** Opening DATA SUPPLIED block **

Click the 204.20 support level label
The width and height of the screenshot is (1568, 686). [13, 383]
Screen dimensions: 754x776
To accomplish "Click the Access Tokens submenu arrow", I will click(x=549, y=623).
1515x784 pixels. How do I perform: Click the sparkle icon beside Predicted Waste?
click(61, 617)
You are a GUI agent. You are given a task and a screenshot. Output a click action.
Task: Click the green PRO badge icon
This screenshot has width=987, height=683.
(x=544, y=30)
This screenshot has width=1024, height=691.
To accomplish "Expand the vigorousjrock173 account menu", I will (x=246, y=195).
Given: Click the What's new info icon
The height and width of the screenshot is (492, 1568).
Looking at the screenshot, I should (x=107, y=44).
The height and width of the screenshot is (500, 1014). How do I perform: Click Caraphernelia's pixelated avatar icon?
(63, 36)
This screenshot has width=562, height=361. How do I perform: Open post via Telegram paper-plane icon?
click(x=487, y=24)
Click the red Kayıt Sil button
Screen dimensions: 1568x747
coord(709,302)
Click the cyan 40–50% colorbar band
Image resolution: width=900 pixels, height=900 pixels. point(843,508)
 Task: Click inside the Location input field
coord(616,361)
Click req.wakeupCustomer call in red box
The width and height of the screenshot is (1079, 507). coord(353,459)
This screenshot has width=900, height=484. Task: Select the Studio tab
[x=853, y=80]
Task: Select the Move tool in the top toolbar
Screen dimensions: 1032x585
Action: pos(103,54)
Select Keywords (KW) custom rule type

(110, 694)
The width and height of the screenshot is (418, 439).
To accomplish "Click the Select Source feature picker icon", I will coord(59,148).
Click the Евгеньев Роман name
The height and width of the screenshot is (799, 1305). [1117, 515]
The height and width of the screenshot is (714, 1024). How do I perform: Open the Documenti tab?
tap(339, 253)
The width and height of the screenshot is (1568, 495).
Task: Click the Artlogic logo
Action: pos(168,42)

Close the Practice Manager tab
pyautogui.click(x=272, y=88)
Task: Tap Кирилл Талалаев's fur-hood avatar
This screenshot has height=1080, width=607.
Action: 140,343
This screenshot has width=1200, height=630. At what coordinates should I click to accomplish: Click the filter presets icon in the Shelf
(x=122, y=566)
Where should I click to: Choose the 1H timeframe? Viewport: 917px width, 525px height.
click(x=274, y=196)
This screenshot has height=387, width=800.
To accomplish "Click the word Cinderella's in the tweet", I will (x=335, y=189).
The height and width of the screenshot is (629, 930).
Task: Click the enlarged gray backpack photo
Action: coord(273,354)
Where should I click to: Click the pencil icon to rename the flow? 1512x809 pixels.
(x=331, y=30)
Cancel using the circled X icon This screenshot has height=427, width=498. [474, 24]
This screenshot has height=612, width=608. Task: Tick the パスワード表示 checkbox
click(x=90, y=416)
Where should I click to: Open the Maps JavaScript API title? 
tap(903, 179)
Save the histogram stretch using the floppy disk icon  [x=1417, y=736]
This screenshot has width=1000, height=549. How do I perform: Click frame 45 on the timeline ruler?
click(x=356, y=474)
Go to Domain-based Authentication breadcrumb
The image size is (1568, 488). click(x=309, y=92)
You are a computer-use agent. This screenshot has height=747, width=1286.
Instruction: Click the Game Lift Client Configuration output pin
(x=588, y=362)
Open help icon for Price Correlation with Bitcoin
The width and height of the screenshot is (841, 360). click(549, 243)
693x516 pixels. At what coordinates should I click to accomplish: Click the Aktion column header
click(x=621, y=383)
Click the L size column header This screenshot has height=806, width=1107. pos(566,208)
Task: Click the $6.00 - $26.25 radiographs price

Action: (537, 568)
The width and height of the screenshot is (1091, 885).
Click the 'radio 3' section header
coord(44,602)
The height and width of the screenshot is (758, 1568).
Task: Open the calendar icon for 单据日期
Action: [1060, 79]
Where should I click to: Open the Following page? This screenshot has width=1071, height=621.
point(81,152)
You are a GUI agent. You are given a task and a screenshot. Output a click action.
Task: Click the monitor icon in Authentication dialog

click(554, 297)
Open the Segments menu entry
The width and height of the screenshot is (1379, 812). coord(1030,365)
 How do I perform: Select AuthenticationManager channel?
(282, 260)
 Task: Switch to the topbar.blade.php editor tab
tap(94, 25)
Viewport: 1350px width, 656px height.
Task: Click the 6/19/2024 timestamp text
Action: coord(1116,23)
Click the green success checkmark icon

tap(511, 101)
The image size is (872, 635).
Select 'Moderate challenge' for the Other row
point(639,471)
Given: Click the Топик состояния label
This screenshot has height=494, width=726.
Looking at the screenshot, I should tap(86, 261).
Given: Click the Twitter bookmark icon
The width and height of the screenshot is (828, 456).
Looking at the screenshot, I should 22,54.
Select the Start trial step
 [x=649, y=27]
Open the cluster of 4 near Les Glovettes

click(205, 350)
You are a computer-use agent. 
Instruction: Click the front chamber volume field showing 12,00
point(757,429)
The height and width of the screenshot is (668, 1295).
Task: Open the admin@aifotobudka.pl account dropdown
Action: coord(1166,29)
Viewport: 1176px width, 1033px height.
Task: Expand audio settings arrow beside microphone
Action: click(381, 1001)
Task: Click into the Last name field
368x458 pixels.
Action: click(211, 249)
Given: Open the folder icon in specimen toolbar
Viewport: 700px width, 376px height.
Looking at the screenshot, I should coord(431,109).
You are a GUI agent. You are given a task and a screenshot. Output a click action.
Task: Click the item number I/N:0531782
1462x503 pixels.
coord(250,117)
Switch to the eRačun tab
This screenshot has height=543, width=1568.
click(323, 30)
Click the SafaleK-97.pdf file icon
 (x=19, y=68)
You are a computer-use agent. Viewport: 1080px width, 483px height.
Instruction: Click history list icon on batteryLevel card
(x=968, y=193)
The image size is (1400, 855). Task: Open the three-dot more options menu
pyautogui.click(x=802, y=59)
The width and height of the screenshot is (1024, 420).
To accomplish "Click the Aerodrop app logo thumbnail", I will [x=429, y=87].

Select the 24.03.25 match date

** Closing DATA SUPPLIED block **

• [WHAT THE TASK REQUIRES]: Extract every record. Keep wording exact.

• [EXERCISE SOLUTION]:
Click the 204.20 support level label
The width and height of the screenshot is (1568, 686). [13, 383]
Screen dimensions: 754x776
To accomplish "Click the Access Tokens submenu arrow", I will click(x=549, y=623).
1515x784 pixels. How do I perform: Click the sparkle icon beside Predicted Waste?
click(61, 617)
You are a GUI agent. You are given a task and a screenshot. Output a click action.
Task: Click the green PRO badge icon
This screenshot has width=987, height=683.
(x=544, y=30)
This screenshot has width=1024, height=691.
To accomplish "Expand the vigorousjrock173 account menu", I will (x=246, y=195).
Given: Click the What's new info icon
The height and width of the screenshot is (492, 1568).
Looking at the screenshot, I should (x=107, y=44).
The height and width of the screenshot is (500, 1014). How do I perform: Click Caraphernelia's pixelated avatar icon?
(63, 36)
This screenshot has width=562, height=361. How do I perform: Open post via Telegram paper-plane icon?
click(x=487, y=24)
Click the red Kayıt Sil button
Screen dimensions: 1568x747
coord(709,302)
Click the cyan 40–50% colorbar band
Image resolution: width=900 pixels, height=900 pixels. point(843,508)
 Task: Click inside the Location input field
coord(616,361)
Click req.wakeupCustomer call in red box
The width and height of the screenshot is (1079, 507). coord(353,459)
This screenshot has width=900, height=484. Task: Select the Studio tab
[x=853, y=80]
Task: Select the Move tool in the top toolbar
Screen dimensions: 1032x585
Action: pos(103,54)
Select Keywords (KW) custom rule type

(110, 694)
The width and height of the screenshot is (418, 439).
To accomplish "Click the Select Source feature picker icon", I will coord(59,148).
Click the Евгеньев Роман name
The height and width of the screenshot is (799, 1305). [1117, 515]
The height and width of the screenshot is (714, 1024). How do I perform: Open the Documenti tab?
tap(339, 253)
The width and height of the screenshot is (1568, 495).
Task: Click the Artlogic logo
Action: pos(168,42)

Close the Practice Manager tab
pyautogui.click(x=272, y=88)
Task: Tap Кирилл Талалаев's fur-hood avatar
This screenshot has height=1080, width=607.
Action: 140,343
This screenshot has width=1200, height=630. At what coordinates should I click to accomplish: Click the filter presets icon in the Shelf
(x=122, y=566)
Where should I click to: Choose the 1H timeframe? Viewport: 917px width, 525px height.
click(x=274, y=196)
This screenshot has height=387, width=800.
To accomplish "Click the word Cinderella's in the tweet", I will (x=335, y=189).
The height and width of the screenshot is (629, 930).
Task: Click the enlarged gray backpack photo
Action: coord(273,354)
Where should I click to: Click the pencil icon to rename the flow? 1512x809 pixels.
(x=331, y=30)
Cancel using the circled X icon This screenshot has height=427, width=498. [474, 24]
This screenshot has height=612, width=608. Task: Tick the パスワード表示 checkbox
click(x=90, y=416)
Where should I click to: Open the Maps JavaScript API title? 
tap(903, 179)
Save the histogram stretch using the floppy disk icon  [x=1417, y=736]
This screenshot has width=1000, height=549. How do I perform: Click frame 45 on the timeline ruler?
click(x=356, y=474)
Go to Domain-based Authentication breadcrumb
The image size is (1568, 488). click(x=309, y=92)
You are a computer-use agent. This screenshot has height=747, width=1286.
Instruction: Click the Game Lift Client Configuration output pin
(x=588, y=362)
Open help icon for Price Correlation with Bitcoin
The width and height of the screenshot is (841, 360). click(549, 243)
693x516 pixels. At what coordinates should I click to accomplish: Click the Aktion column header
click(x=621, y=383)
Click the L size column header This screenshot has height=806, width=1107. pos(566,208)
Task: Click the $6.00 - $26.25 radiographs price

Action: (537, 568)
The width and height of the screenshot is (1091, 885).
Click the 'radio 3' section header
coord(44,602)
The height and width of the screenshot is (758, 1568).
Task: Open the calendar icon for 单据日期
Action: [1060, 79]
Where should I click to: Open the Following page? This screenshot has width=1071, height=621.
point(81,152)
You are a GUI agent. You are given a task and a screenshot. Output a click action.
Task: Click the monitor icon in Authentication dialog

click(554, 297)
Open the Segments menu entry
The width and height of the screenshot is (1379, 812). coord(1030,365)
 How do I perform: Select AuthenticationManager channel?
(282, 260)
 Task: Switch to the topbar.blade.php editor tab
tap(94, 25)
Viewport: 1350px width, 656px height.
Task: Click the 6/19/2024 timestamp text
Action: coord(1116,23)
Click the green success checkmark icon

tap(511, 101)
The image size is (872, 635).
Select 'Moderate challenge' for the Other row
point(639,471)
Given: Click the Топик состояния label
This screenshot has height=494, width=726.
Looking at the screenshot, I should tap(86, 261).
Given: Click the Twitter bookmark icon
The width and height of the screenshot is (828, 456).
Looking at the screenshot, I should 22,54.
Select the Start trial step
 [x=649, y=27]
Open the cluster of 4 near Les Glovettes

click(205, 350)
You are a computer-use agent. 
Instruction: Click the front chamber volume field showing 12,00
point(757,429)
The height and width of the screenshot is (668, 1295).
Task: Open the admin@aifotobudka.pl account dropdown
Action: coord(1166,29)
Viewport: 1176px width, 1033px height.
Task: Expand audio settings arrow beside microphone
Action: click(381, 1001)
Task: Click into the Last name field
368x458 pixels.
Action: click(211, 249)
Given: Open the folder icon in specimen toolbar
Viewport: 700px width, 376px height.
Looking at the screenshot, I should coord(431,109).
You are a GUI agent. You are given a task and a screenshot. Output a click action.
Task: Click the item number I/N:0531782
1462x503 pixels.
coord(250,117)
Switch to the eRačun tab
This screenshot has height=543, width=1568.
click(323, 30)
Click the SafaleK-97.pdf file icon
 (x=19, y=68)
You are a computer-use agent. Viewport: 1080px width, 483px height.
Instruction: Click history list icon on batteryLevel card
(x=968, y=193)
The image size is (1400, 855). Task: Open the three-dot more options menu
pyautogui.click(x=802, y=59)
The width and height of the screenshot is (1024, 420).
To accomplish "Click the Aerodrop app logo thumbnail", I will [x=429, y=87].

Select the 24.03.25 match date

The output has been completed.